I was pleased that the Minister was able to attend the debate that I secured in the previous Session on transport infrastructure in south Manchester. Although I was unable to dedicate as much time in that debate to high-speed rail as it was due, I welcomed the fact that he noted the importance of a regional hub at Manchester airport. The HS2 station at Manchester airport will reach close to my constituency of Cheadle and offer substantial further scope for jobs and productivity growth. It will maximise the airport’s potential and recognise its capacity to grow and handle up to 55 million passengers per annum. Manchester airport employs 20,000 people, many of whom live in my constituency, and contributes £1.8 billion annually to the economy.
The £1 billion transformation plan to develop the airport through the airport city enterprise zone promises more jobs and wealth creation. That hub is vital to supporting development and key to regional prosperity and delivering the northern powerhouse.
One of the most important features of HS2, with a station at Manchester airport, is the potential for it to form part of a wider northern powerhouse rail network, as the hon. Member for Wythenshawe and Sale East (Mike Kane) mentioned. Such a connected network has the potential to deliver truly transformational benefits for the north. With the current rail access to Manchester airport, the population within a two-hour catchment area using public transport stands at only around 3.5 million, compared with 11 million and 12 million at Gatwick and Heathrow respectively. Manchester is the only city that can be reached by rail in 30 minutes.
It is critical that we get the Manchester airport hub and that the design and delivery of HS2 works hand in hand with the design and delivery of a true east-west link across the north as part of the wider NPR network. Both schemes should be delivered at the earliest opportunity, so that we can derive the maximum benefit and close the north-south productivity gap.

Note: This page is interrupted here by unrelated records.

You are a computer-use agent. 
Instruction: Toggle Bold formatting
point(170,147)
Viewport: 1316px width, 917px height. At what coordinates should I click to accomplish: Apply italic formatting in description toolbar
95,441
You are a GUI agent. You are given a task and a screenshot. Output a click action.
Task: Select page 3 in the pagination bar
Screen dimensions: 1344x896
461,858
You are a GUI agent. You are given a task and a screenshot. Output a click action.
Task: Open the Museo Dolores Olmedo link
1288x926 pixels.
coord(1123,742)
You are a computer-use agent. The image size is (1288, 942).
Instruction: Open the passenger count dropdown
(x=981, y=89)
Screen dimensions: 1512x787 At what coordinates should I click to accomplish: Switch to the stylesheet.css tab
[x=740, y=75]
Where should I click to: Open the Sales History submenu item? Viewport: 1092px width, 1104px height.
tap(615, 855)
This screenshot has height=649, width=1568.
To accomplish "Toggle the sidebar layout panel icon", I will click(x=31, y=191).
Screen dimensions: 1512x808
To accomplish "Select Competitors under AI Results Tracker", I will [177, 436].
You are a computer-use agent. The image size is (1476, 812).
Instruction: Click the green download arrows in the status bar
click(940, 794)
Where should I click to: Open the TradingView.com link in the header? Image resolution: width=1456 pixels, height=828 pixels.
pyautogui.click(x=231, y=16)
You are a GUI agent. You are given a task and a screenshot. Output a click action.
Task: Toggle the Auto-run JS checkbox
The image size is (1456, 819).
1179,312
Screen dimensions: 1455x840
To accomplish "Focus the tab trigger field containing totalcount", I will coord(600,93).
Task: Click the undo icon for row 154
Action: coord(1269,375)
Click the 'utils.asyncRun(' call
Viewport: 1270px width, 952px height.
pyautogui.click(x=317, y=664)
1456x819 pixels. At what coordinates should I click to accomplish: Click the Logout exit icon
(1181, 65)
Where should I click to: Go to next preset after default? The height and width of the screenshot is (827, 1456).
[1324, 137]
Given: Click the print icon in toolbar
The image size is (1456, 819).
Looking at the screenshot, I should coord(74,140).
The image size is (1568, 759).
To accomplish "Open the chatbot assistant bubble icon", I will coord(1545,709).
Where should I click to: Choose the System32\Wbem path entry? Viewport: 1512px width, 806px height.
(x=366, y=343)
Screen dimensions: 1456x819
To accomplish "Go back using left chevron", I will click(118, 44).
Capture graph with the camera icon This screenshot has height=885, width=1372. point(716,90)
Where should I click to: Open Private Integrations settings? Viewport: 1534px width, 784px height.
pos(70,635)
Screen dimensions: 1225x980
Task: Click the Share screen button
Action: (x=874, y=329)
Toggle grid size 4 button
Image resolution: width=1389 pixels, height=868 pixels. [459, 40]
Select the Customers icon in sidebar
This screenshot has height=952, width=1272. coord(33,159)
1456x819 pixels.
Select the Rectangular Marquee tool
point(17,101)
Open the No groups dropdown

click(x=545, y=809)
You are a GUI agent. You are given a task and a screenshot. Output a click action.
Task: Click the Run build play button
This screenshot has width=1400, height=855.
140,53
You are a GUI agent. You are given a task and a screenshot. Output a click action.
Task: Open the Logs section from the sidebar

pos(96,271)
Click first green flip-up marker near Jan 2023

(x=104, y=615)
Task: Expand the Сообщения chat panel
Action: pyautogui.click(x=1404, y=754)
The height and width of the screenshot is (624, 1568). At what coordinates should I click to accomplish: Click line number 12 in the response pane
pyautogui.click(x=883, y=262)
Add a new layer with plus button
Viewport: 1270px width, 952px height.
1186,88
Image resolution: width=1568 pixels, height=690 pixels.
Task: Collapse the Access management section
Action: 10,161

I look forward to the legislation for phase 1 being brought forward later this year. Although I appreciate that delivery timetables have been extended to allow time for the petitions process, I urge the Government to take steps to prevent further delays to the opening of the first step of HS2. We need to talk not about whether HS2 will bring economic benefits but about how great those benefits will be and how that investment can be spread across the north-west so that the benefits of a transformed rail network can be shared by everyone.